① Nationally, one in six children miss 15 or more days of school in a year. Education officials have deplored all this missed instruction.
② These chronically absent students suffer academically because of all the classroom instruction they miss out on. In 2015, the U. S. secretary of education responded to this crisis, urging communities to support every student to attend every day and be successful in school. His open letter stated that missing 10% of school days in a year for any reason—excused or unexcused—is a primary cause of low academic achievement.
③ Worrying about whether children attend school makes sense. After all, if students don’t show up, teachers can’t teach them.
④ But what if America’s attendance crisis is about much more than students missing class? What if, instead, it is a reflection of family and community crises these students face—such as being ejected from the family apartment, fearing for their safety in their neighborhood or suffering an illness?
⑤ As social scientists we investigated how excused and unexcused absences relate to children’s academic achievement.
⑥ We find that absences excused by a parent do little to harm children’s learning.
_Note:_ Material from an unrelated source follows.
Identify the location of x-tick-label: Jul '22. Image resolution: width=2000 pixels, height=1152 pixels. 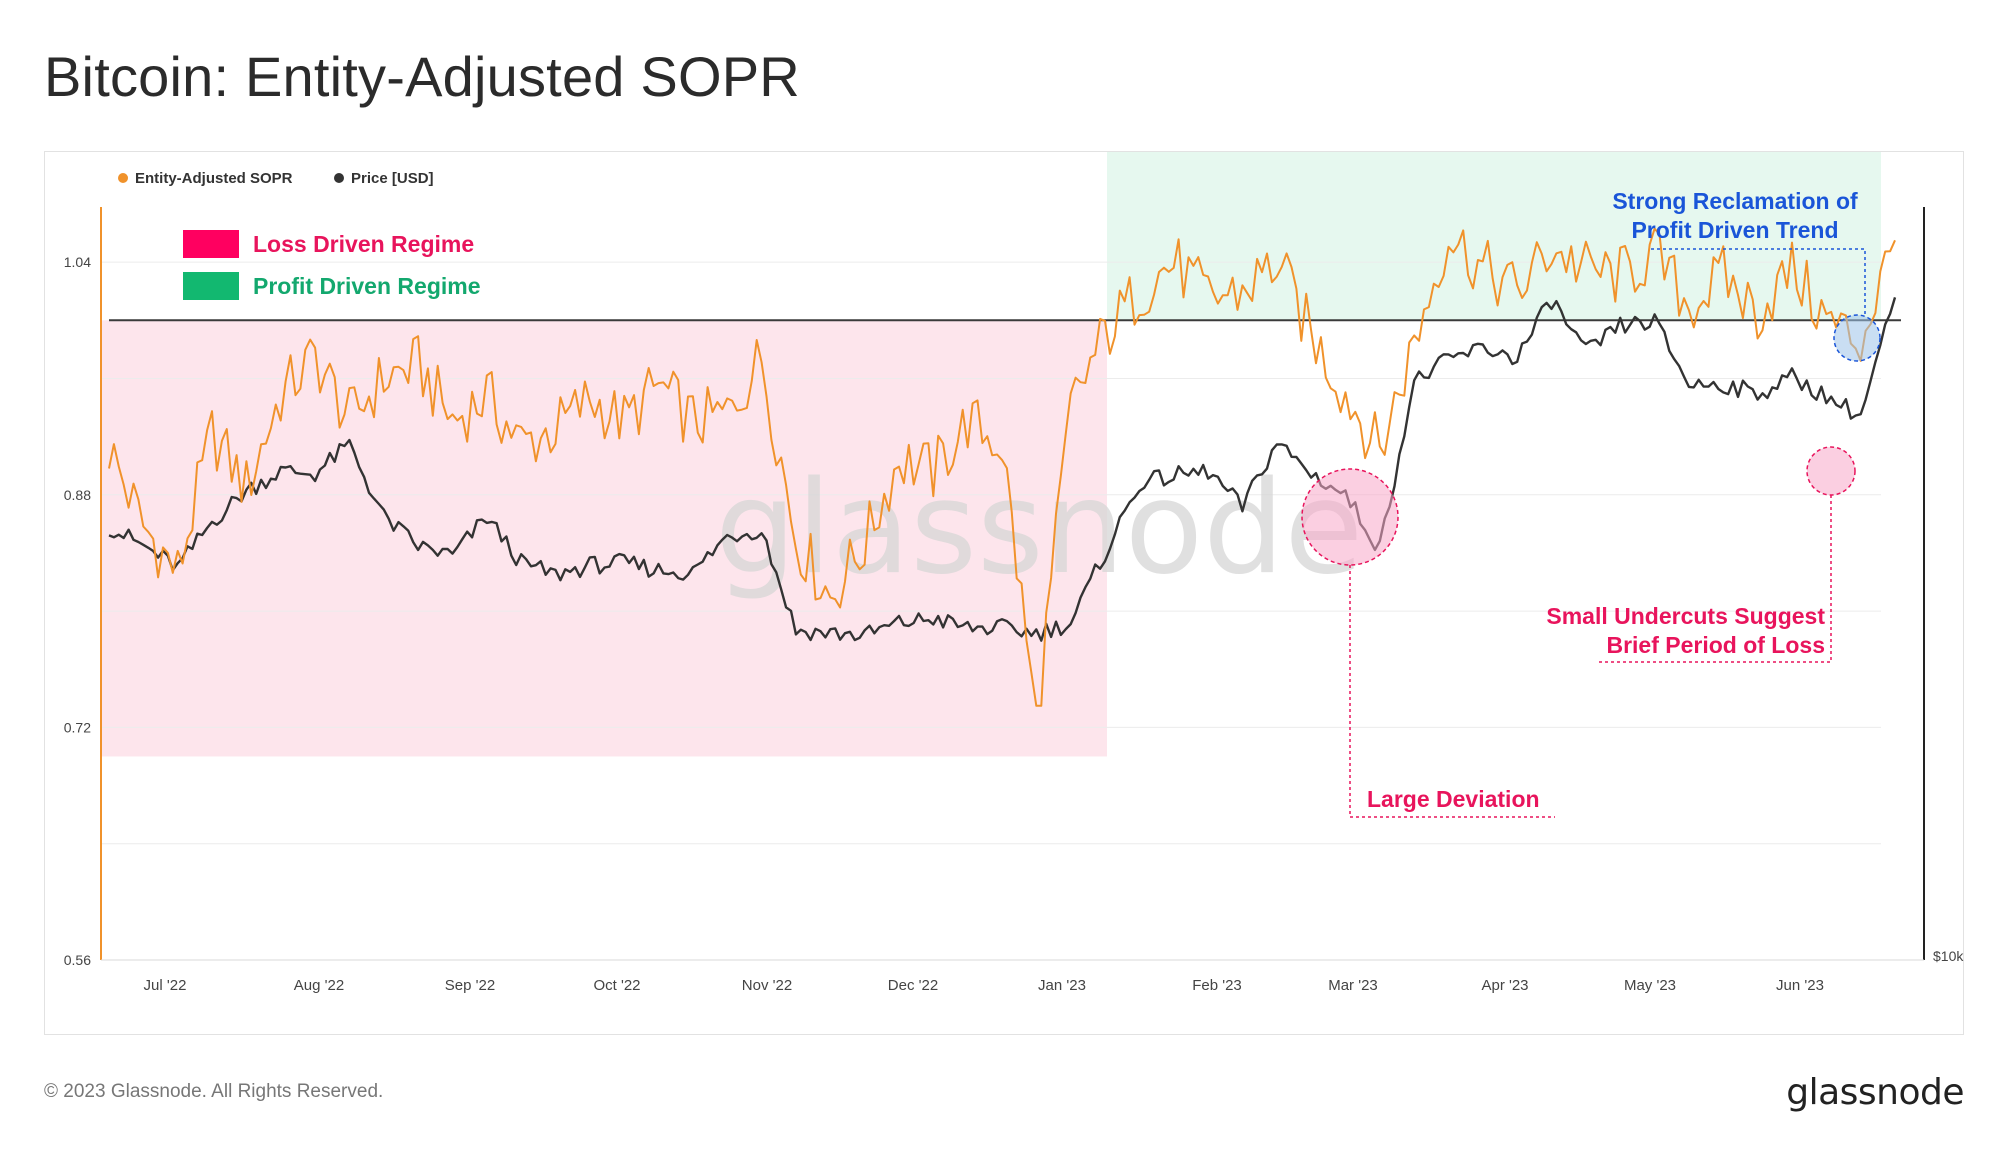
(166, 986).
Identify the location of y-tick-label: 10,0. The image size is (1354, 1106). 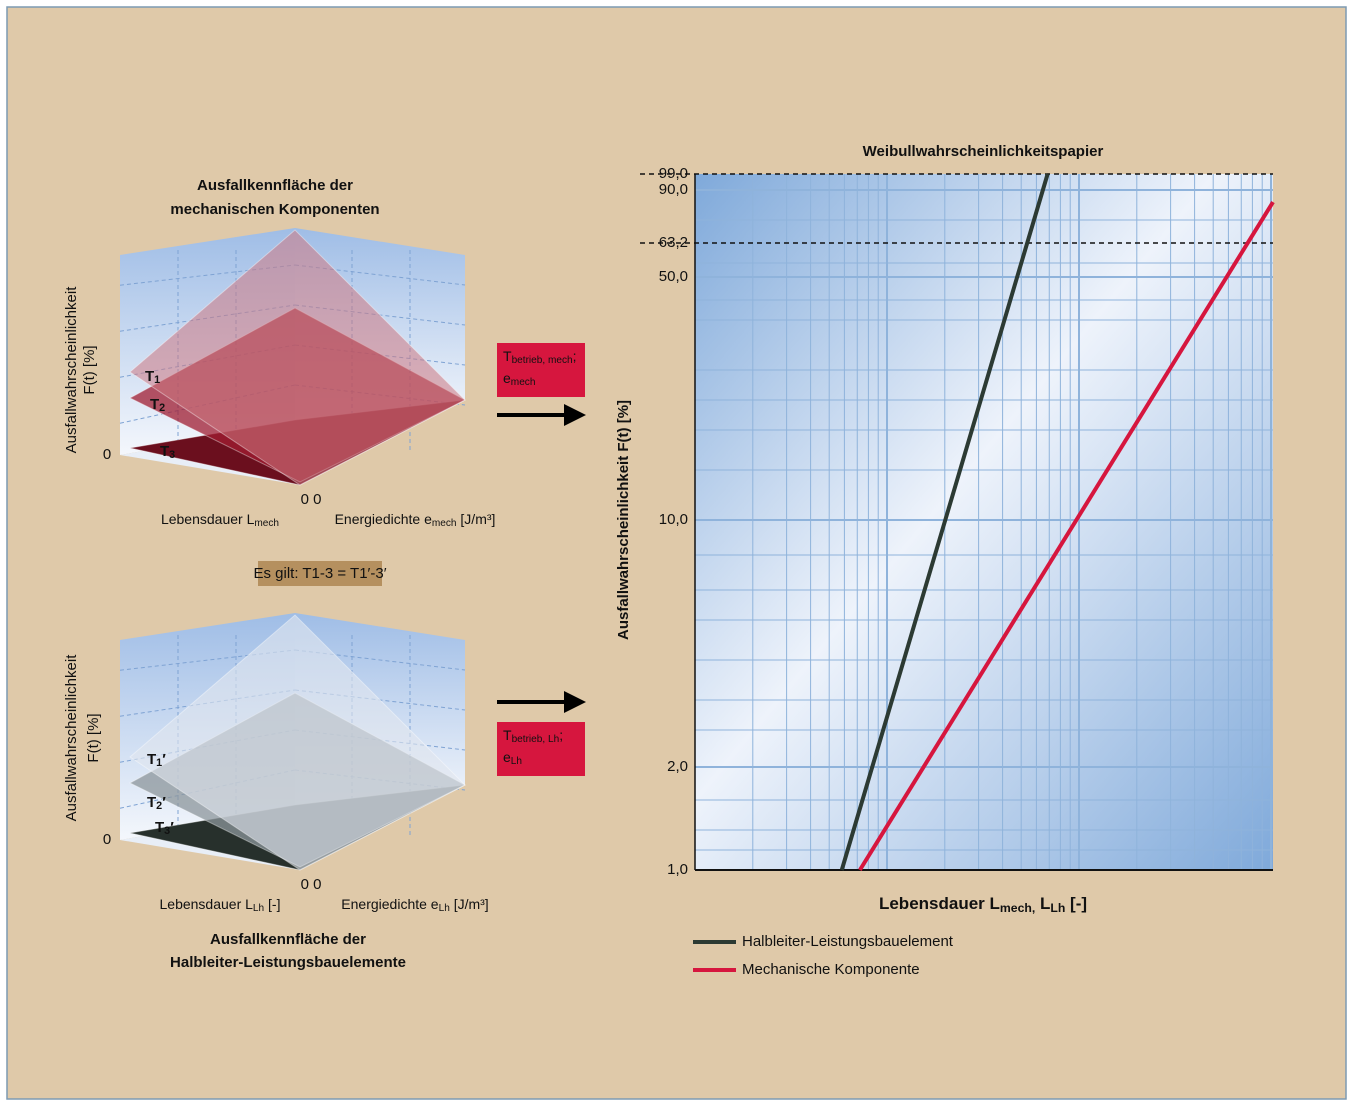
(674, 520).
In fact, children with no unexcused absences-but 15 to 18 excused absences—have test scores equal to their peers who have no absences.
⑦ Meanwhile, the average child with even just one unexcused absence does much worse academically than peers with none.
⑧ We believe unexcused absence is a strong signal of the many challenges children and families face, including economic and medical hardships. Unexcused absences can be a powerful signal of how those out-of-school challenges affect children’s academic progress.
⑨ Our evidence suggests unexcused absences are problematic, but for a different reason than people often think. Absence from school, and especially unexcused absence, matters mainly as a signal of many crises children and their families may be facing. It matters less as a cause of lower student achievement due to missed instruction.
⑩ How we choose to think of school absences matters for educational policy. School attendance policies typically hold schools and families accountable for the days children miss, regardless of whether they were excused or unexcused absences.
⑪ These policies assume that missing school for any reason harms children academically because they are missing classroom instruction. They also assume that schools will be able to effectively intervene by reducing student absences. We find neither to be the case.
⑫ As a result, these attendance policies end up disproportionately punishing families dealing with out-of-school crises in their lives and pressuring schools who serve them to get students to school more often.
⑬ We instead suggest using unexcused absence from school as a signal to channel resources to the children and families who need them most.